Within days, divers were on the wreck, on its
side 290 feet down. In 1964, Turner piloted the Top Cat to the site with
salvagers Glenn Garvin and Robert Solomon. Blasting bulkheads, they ultimately hack sawed
the admiral from his feet and base over eight days. "Shortly after they brought him up, they
tied him to what looks like the muffler of his dive boat," Knappenberger
said. The statue was displayed in a social club in New
Bedford, Mass., then on Top Cat's aft deck. When Garvin bought the Sea Garden
Hotel in Pompano Beach, it went up near the aptly named Andrea Doria Room, where
someone stole its sword. The statue was given to Turner about 25 years ago and
put in the Palace Saloon in Fernandina Beach before sneakers, then cowboy boots,
were added to its legs and it was displayed on his lawn. Now the 5-foot-tall statue stands in Knappenberger's shop, which hugs the railroad tracks along Roosevelt Boulevard, near equipment used to make lighthouse lenses and supports and other marine work. Using photographs of the original feet salvaged by John Moyer and displayed in New Jersey, Knappenberger carved wooden feet to match what used to sit south of the stubs. Molds of the wooden bucks will be filled with molten metal, then the new feet will be added plus a new sword blade to replace the original. After the white deposits from its eight years underwater are shell-blasted off, the newly polished statue should be on its way to Italy by May. Because the statue's original feet
were removed, Knappenberger will design a new metal pair. "I love any kind of restoration, and this is
just another great highlight. The history of the man himself was unique,"

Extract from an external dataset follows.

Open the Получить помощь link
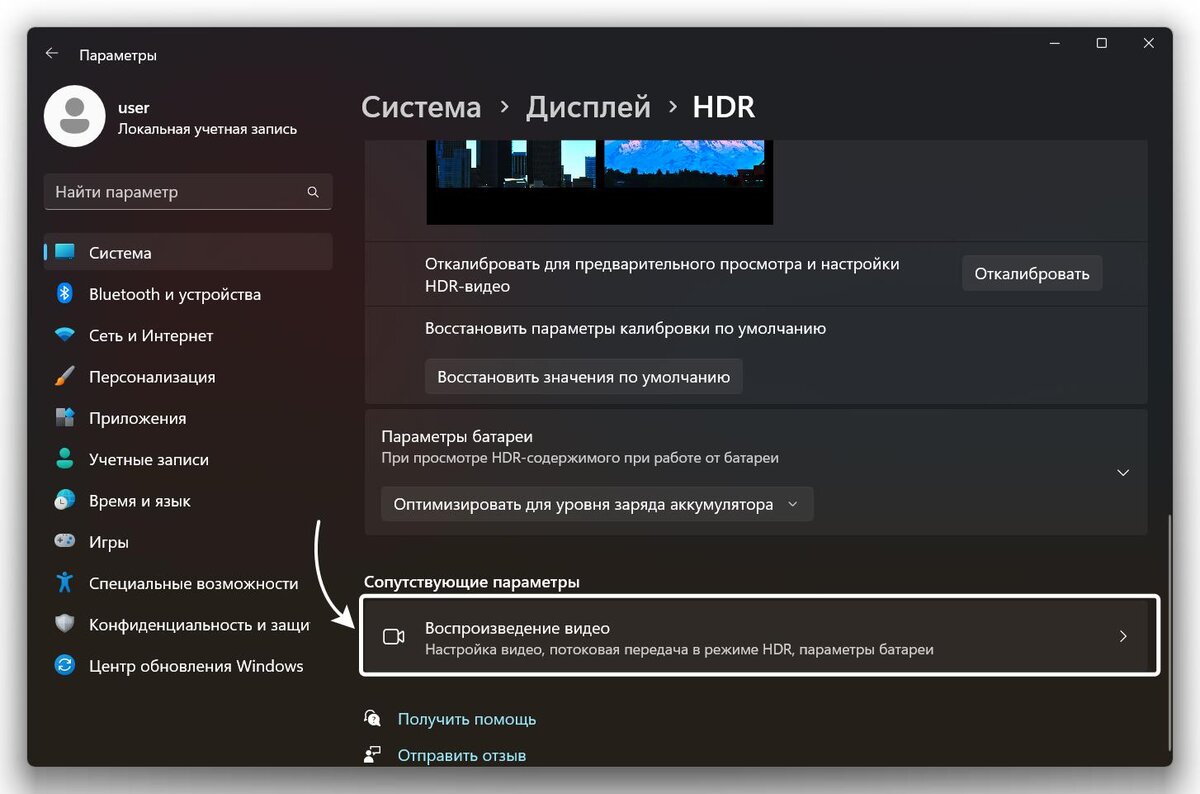 point(466,718)
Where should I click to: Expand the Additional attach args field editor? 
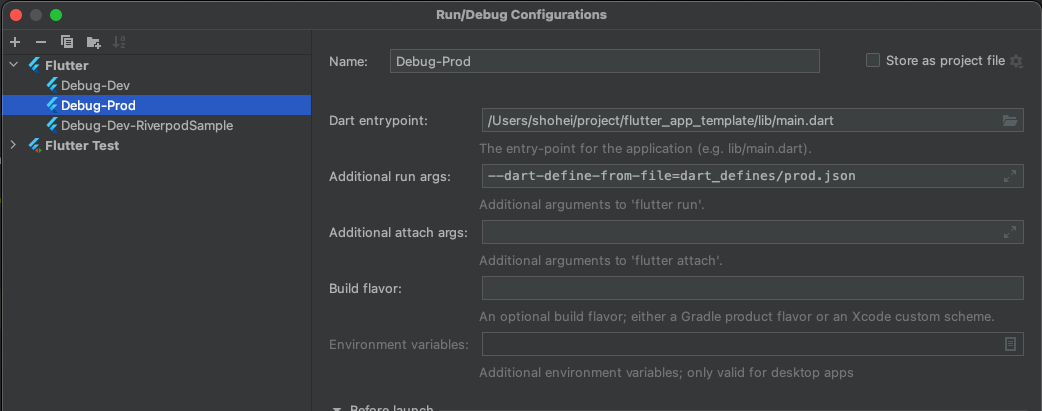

he said. Andrea Doria historian David Bright, who
has made 120 dives on the wreck and recovered lifeboats, deck chairs, porcelain
china and other artifacts for displays at the Nantucket Lifesaving Museum and
two traveling exhibits, said he had been trying to find and buy the statue for
years. "If it is going overseas, I am glad it is to
an educational institute, so it is on public display for education," he
said. "What always bothered me is that people had these wonderful treasures
and didn't share them with the public." Turner, now a truck driver, was on the road and couldn't be reached for comment. Real Player Video of the interview with Gary Knappenberger (Real Player 8 or above required) Timeline
· 1952
-- Artist Baganini Fiume designs the bronze statue. · 1956
-- The Andrea Doria and its namesake statue sink off Cape Cod, 11 hours
after it is struck a mortal blow by the MV Stockholm. · 1964
-- Salvagers Glenn Garvin and Robert Solomon retrieve the statue, minus its
feet, from the sunken ship 290 feet underwater. · 1964
to the late 1970s -- The statue is displayed at a social club in New Bedford,
Mass. · Late
1970s through 2004 -- The statue is displayed in Fernandina Beach's Palace
Saloon and in the nearby home of salvage ship captain Dan Turner. · 2004 -- The statue is sent to Robert Shinall Services in west Jacksonville for a new foot fitting before it is sent to its new home in Genoa, Italy.